Stop it. Stop waving. It’s deficient and floppy and annoying. I can’t imagine how tired you must be. You wave to people all day, don’t you? Just watching your hand rise and fall so fast makes me want to stick my own in a tub of ice—and it’s cold outside.

Aren’t you cold? Your elf friend lies helpless and deflated, face down in the snow. Surely he is cold. Perhaps you should stop waving and use your hands to lift him up again. But you’re waving! Waving! Is this pageantry? Is this dictatorship? What is this?

It’s not even a solid wave. And I don’t know why you wave so much, anyway. Don’t you know people have learned to ignore you? How does your arm even bend like that? Don’t you have joints? Your waving arm looks as if it’s being sliced into and reconfigured every two seconds. I suppose after having waved to so many passersby, this is what waving becomes.

Actually, I would like to amend my request. Don’t just stop waving. Stop smiling, too. Don’t you know every normal snowman melts when it gets warm again? They thrive on temperature, and you thrive on moods! Spirit! Excitement! Temperature isn’t so predictable either, you say? Sure, sure… but if you want to be genuine, just don’t seem so unconditionally happy! Your appeal is lost in conditions quickly.

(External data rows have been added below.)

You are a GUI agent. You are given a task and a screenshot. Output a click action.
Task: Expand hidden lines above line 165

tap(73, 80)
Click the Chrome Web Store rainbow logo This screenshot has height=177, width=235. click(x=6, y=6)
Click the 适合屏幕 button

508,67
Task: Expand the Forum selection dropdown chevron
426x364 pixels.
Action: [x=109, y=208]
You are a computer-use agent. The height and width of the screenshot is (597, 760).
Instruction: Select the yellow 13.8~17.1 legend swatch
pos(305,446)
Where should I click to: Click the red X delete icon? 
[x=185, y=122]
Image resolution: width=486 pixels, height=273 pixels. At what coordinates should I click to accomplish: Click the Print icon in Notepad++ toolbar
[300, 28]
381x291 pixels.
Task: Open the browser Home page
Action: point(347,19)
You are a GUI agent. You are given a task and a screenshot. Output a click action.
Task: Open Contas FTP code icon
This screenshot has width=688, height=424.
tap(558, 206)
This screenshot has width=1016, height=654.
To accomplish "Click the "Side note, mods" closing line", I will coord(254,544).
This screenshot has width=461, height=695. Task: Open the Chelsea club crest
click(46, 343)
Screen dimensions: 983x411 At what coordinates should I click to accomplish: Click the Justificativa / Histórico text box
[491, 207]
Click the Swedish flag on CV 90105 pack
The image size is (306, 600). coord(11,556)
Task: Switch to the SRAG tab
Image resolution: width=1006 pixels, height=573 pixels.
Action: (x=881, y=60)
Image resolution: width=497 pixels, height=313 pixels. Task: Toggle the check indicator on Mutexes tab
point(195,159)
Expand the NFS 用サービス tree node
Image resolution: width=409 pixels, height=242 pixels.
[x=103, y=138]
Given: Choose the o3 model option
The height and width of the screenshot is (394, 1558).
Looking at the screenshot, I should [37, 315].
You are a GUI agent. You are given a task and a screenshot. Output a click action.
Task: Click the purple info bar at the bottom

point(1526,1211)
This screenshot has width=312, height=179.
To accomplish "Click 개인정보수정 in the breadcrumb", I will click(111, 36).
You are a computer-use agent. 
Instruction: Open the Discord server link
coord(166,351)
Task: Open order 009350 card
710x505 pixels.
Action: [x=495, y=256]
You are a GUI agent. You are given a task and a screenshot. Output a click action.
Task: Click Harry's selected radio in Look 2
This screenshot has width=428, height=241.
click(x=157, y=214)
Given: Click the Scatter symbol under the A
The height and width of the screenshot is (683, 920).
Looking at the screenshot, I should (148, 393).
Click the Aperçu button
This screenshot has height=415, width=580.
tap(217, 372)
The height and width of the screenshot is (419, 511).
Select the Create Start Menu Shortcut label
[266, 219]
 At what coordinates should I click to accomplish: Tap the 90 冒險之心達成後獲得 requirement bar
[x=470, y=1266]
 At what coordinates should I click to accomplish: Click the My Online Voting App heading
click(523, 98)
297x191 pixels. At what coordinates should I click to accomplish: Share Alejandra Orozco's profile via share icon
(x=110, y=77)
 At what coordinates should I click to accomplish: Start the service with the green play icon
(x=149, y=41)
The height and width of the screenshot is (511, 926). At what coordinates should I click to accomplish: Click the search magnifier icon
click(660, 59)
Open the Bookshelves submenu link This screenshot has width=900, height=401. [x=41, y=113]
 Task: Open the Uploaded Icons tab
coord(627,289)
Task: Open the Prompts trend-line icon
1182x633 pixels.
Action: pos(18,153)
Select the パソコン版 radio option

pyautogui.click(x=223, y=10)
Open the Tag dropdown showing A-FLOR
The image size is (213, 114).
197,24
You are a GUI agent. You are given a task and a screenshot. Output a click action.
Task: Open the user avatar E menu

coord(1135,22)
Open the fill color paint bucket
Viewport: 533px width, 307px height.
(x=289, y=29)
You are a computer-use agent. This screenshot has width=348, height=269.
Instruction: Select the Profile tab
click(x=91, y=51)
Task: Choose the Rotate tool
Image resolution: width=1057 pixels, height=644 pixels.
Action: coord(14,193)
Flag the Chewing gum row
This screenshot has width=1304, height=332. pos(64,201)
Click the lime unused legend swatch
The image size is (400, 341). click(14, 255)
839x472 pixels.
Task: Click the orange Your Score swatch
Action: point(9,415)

I’m sorry. I shouldn’t be so hard on you. What can you do? The real snowman, like you, perches awkwardly on the edge of a medium-size yard of a medium-size suburban home in a medium-size suburb, waving to medium-size SUVs full of medium-size people going to medium-size jobs, but it can change. It has its quirks, if it wants. You didn’t want to be factory made. You didn’t want to be sewn together, methodically, from fourths and eighths into a whole. You didn’t want to be exactly like the inflatable waving snowman two houses down the street, did you?

Sometimes I want to stop the car and reform you, give you some originality. If you weren’t plastic and air-filled, I would give you other things to hold: not a candy cane or a present, but maybe a toothbrush or an instrument. Also, do you ever pick your nose? I would give you the opportunity to pick your nose, or the ability to share an offensive gesture with the world that will have you stuffed in a box for eleven months out of the year. At least without a box, you would rip or collect dust with time. Anything to be different.